Mr. Shah instructed by Mohamed Madhani & Co. Advocates for the Respondent filed their submissions.  Counsel submitted that the applicants were served with the requisite 45 days Redemption Notice on 27. 2.2018.  He submits that the said was filed on 9. 5.2018 by the Plaintiff, the verifying affidavit was sworn by one Asha Hersi Moghe the 2nd and 3rd Defendant director.  However, no letter of authority nor any proof of authority to do so was filed together with the verifying affidavit.  He submits that this was a fatal omission of O.4 r. 1, (3) and (4) and the Plaintiff suit should be struck out for breach of the rules.

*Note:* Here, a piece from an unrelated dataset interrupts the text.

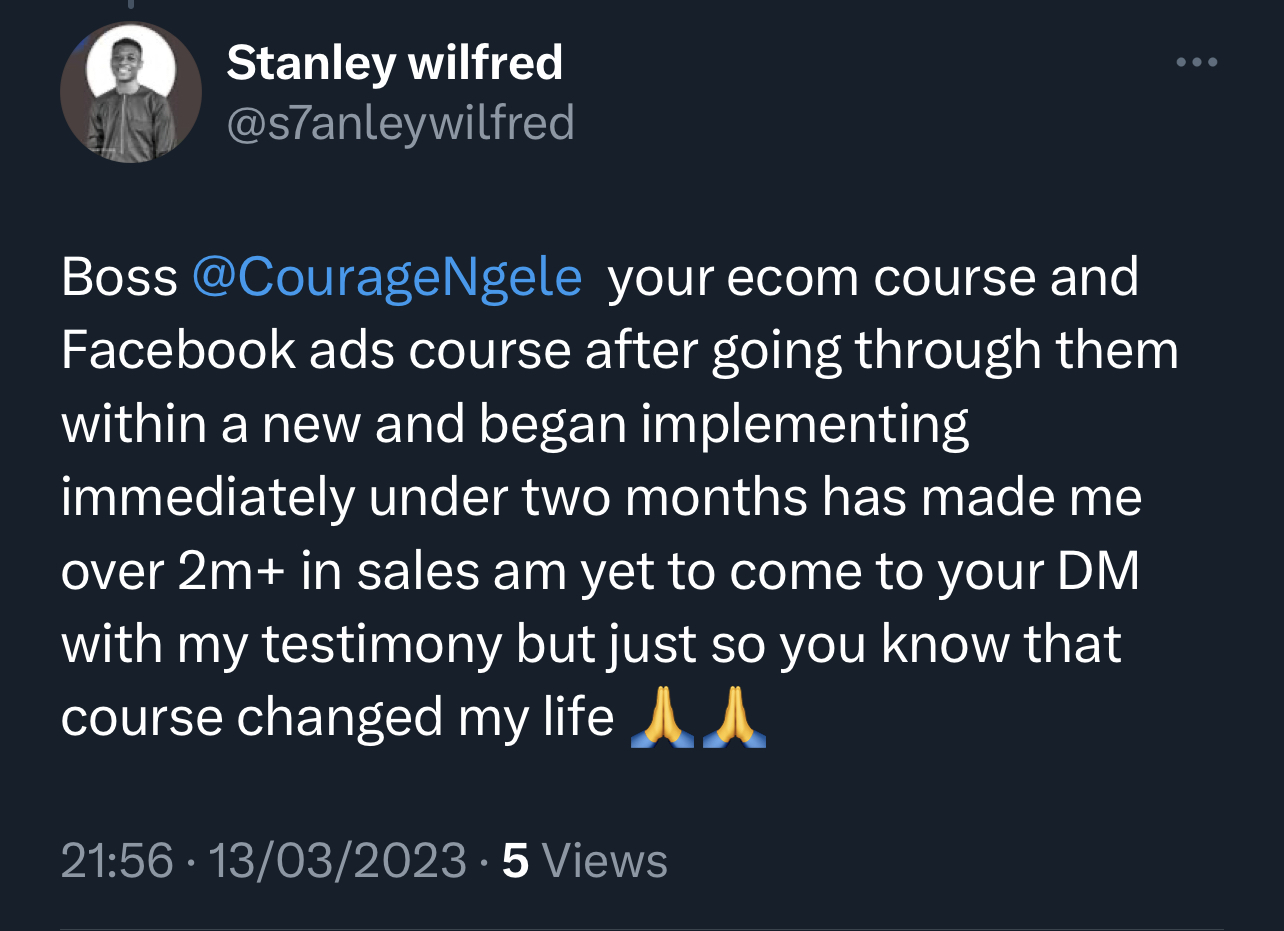Click the 21:56 timestamp
1284x931 pixels.
117,861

On whether the Applicant is entitled to the order of Injunction counsel submits that the Applicant has not established a prima facie case, with probability of success, as the Respondent was lawfully exercising right of statutory power of sale under the contract; and that a court cannot prevent the same by injunction.

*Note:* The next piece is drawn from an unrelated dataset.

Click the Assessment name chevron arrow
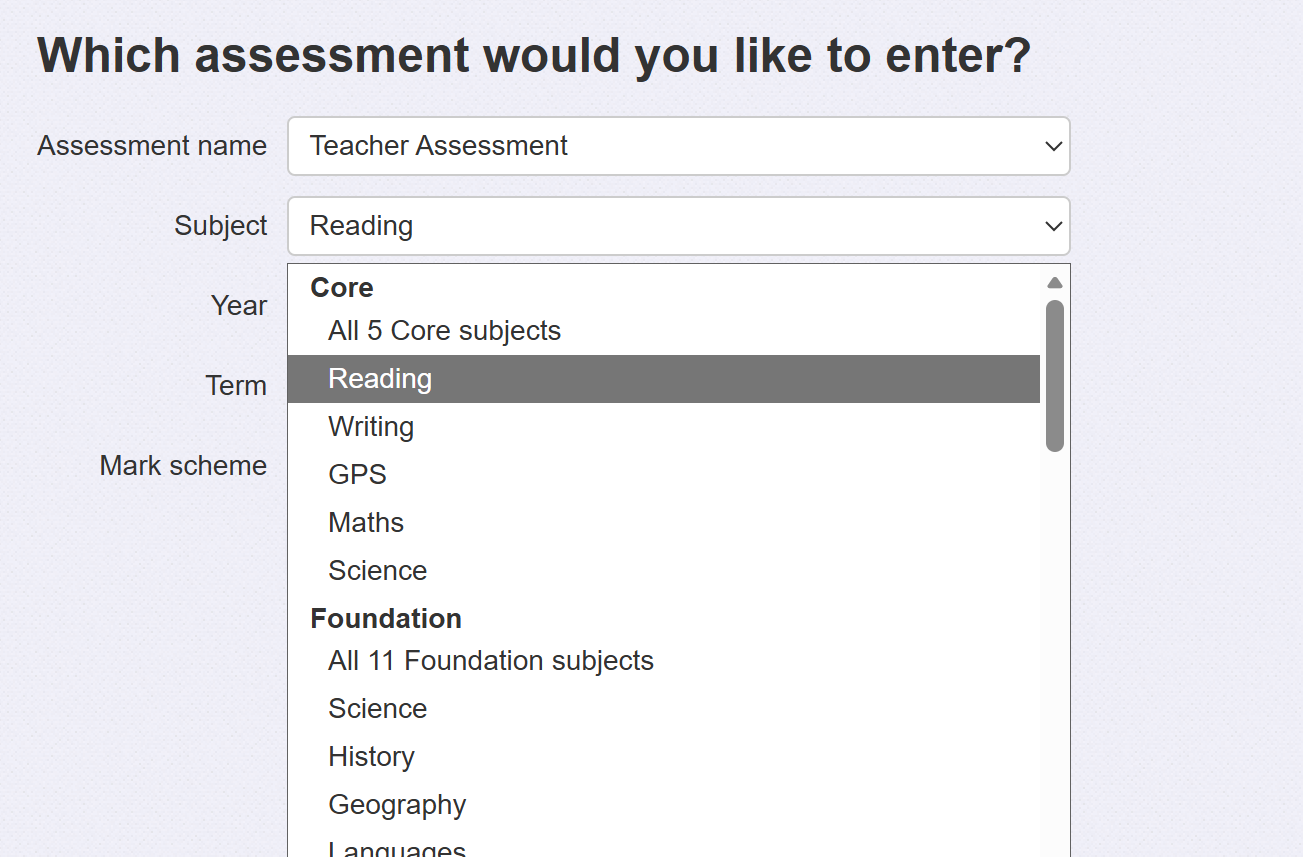coord(1053,146)
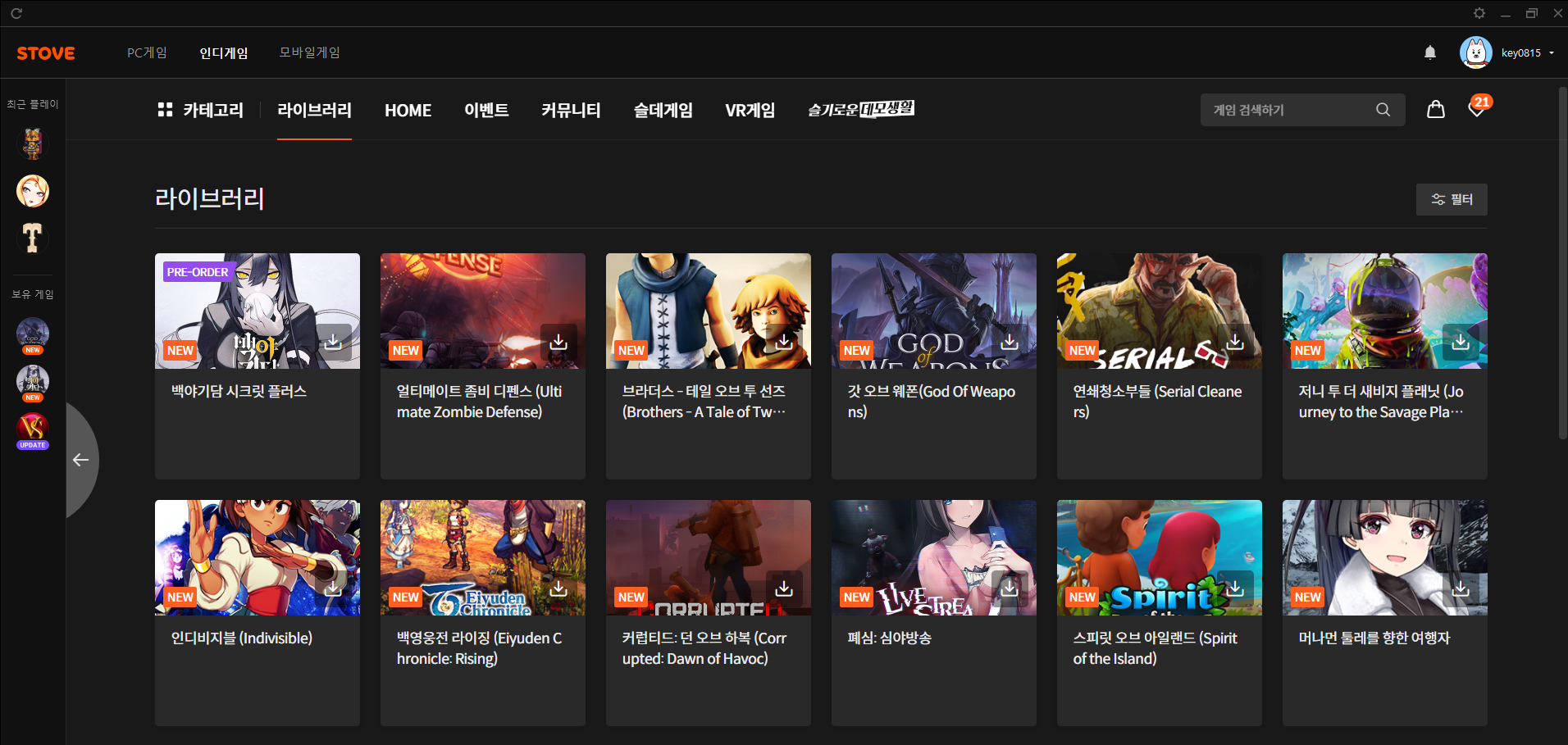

I have carefully perused the pleadings by parties and submissions by counsel.  The main issue for determination in this application and in the main suit is whether the Respondents have complied with the steps necessary before exercising the statutory power of sale.  That is an issue raised in this application and the claim in the main suit.  Determination of such issue will require the evidence to be adduced by both parties.  This is an application for interlocutory injunction.  The grounds upon which an injunction can be granted was well stated in Giella –vs- Cassman Brown, and restated in several decisions.  In Nguruman Limited –vs- Jan Bonde Nielsen & 2 Others (2014)eKLRaptly held thus

…(since the fundamentals about the implications of the interlocutory orders of injunction are settled, at least for over four decades, since Giella case (supra) they could neither be questioned nor elaborated in detailed research.  Since those principles are already codified by authoritative pronouncements in the precedents they may be conveniently noted in brief as follows:

In an interlocutory injunction application, the application has to satisfy the triple requirements to:

a) Establish his case only at a prima facie level;

b) Demonstrate irreparable injury if a temporary injunction is not granted; and

c) Ally any doubts as to (b) by showing that the balance of convenience is in his favour

These are the three pillars on which rests the foundation of any order of injunction, interlocutory or permanent.  It is established that all the above three conditions and stages are to be applied as separate, distinct and logical hurdles which the applicant is expected to surmount.See Kenya Commercial Finance Co. Ltd v Afraha Education Society (2001) Vol. EA 86.  If the applicant establishes a prima facie case that alone is not sufficient basis to grant an interlocutory injunction, the court must be satisfied that the injury the respondent will suffer, in the event that the injunction is not granted will be irreparable.  In other words, if damages recoverable in law is an adequate remedy and the respondent is capable of paying, no interlocutory order of injunction should normally be granted, however strong the applicant’s claim may appear at that stage.  If prima facie case is not established, then irreparable injury and balance of convenience need no consideration.  The existence of a prima facie case does not permit “leap-frogging” by the applicant to injunction directly without crossing the other hurdles in between.

It is where there is a doubt as to the adequacy of the respective remedies in damages available to either party or both that the question of balance of convenience would arise.  The inconvenience to the applicant if interlocutory injunction is refused would be balanced and compared with that of the respondent, if it is granted.

Upon considering this application, I am satisfied that the balance of convenience tilts towards preserving the status quo pending the hearing of the main suit.  I therefore allow the application for injunction to issue against the Respondents not to sell, alienate or auction the Applicant’s property for 90 days pending the hearing of the main suit which must be heard and concluded within 90 days from today’s date.

Dated and Delivered at   BUNGOMA this 20th day of  January, 2021.